Task item >> What you return must match the records word for word, except that pictures are dropped.

Data extracted from a collection >>
-- Opening Marker --

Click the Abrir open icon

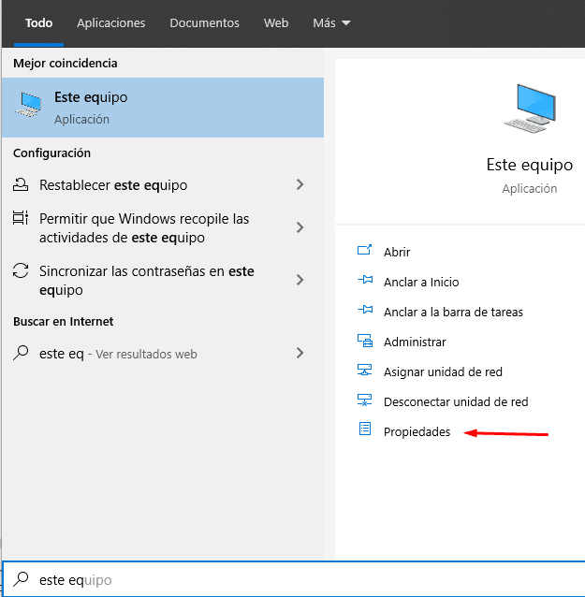(364, 250)
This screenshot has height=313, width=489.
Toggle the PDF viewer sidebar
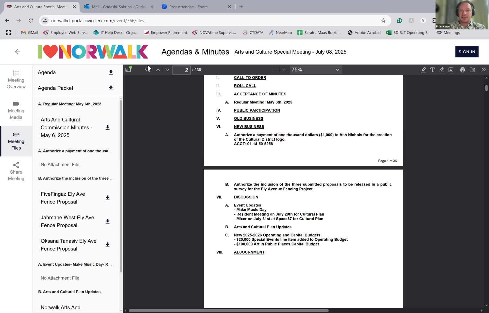tap(128, 70)
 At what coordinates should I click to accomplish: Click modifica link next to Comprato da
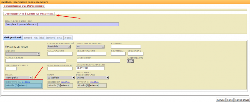tap(26, 82)
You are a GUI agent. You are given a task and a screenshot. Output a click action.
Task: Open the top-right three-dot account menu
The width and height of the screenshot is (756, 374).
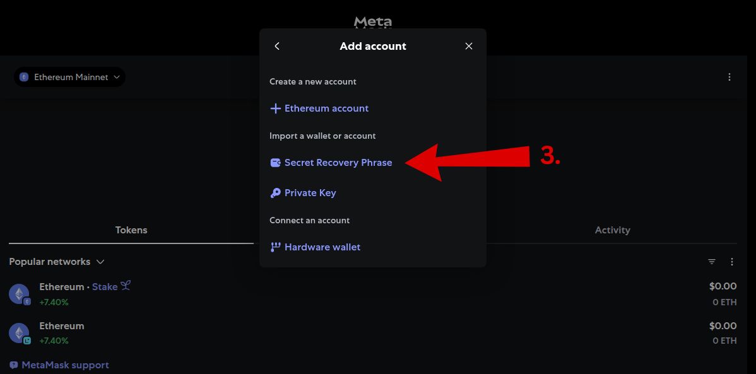pyautogui.click(x=729, y=76)
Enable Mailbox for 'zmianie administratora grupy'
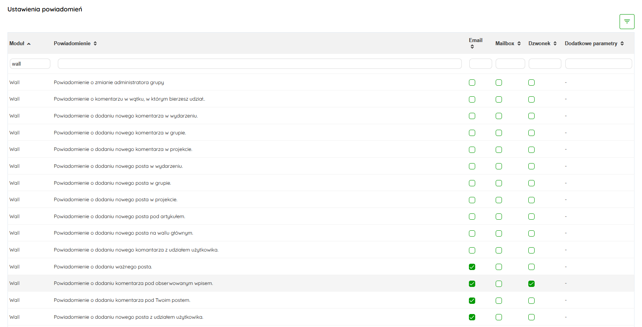642x327 pixels. [499, 83]
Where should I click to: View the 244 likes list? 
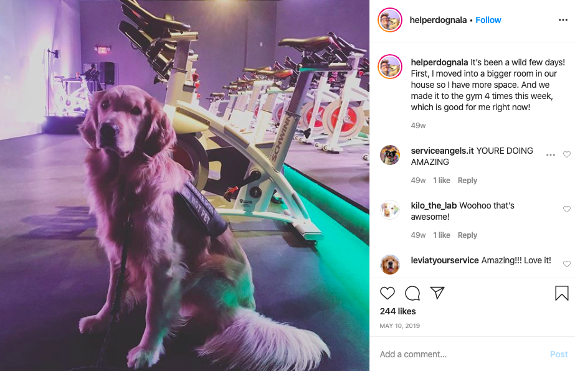397,311
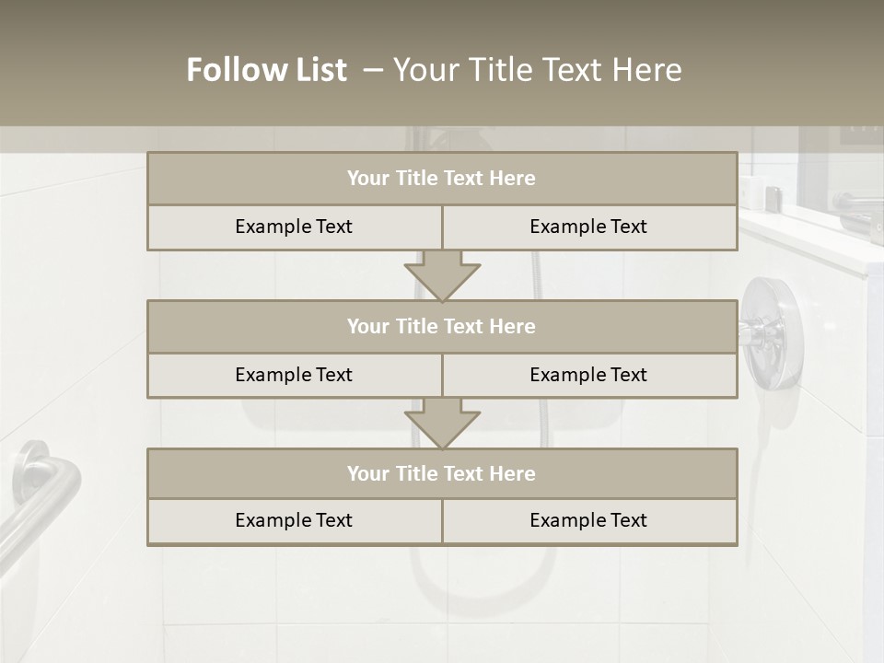
Task: Click the round shower valve in background
Action: point(771,330)
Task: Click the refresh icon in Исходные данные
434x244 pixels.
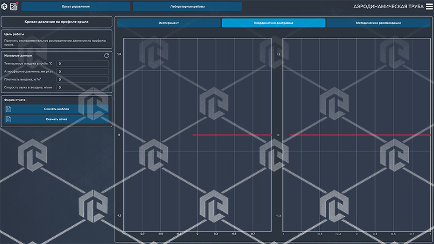Action: coord(106,56)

-- Closing Marker --

Result for this task >>
Click the Abrir open icon

(364, 250)
This screenshot has height=313, width=489.
Toggle the PDF viewer sidebar
tap(128, 70)
 At what coordinates should I click to accomplish: Click modifica link next to Comprato da
tap(26, 82)
You are a GUI agent. You are given a task and a screenshot. Output a click action.
Task: Open the top-right three-dot account menu
The width and height of the screenshot is (756, 374).
pyautogui.click(x=729, y=76)
Enable Mailbox for 'zmianie administratora grupy'
642x327 pixels. [499, 83]
Where should I click to: View the 244 likes list? 
397,311
Task: Click the round shower valve in background
Action: point(771,330)
Task: Click the refresh icon in Исходные данные
434x244 pixels.
Action: coord(106,56)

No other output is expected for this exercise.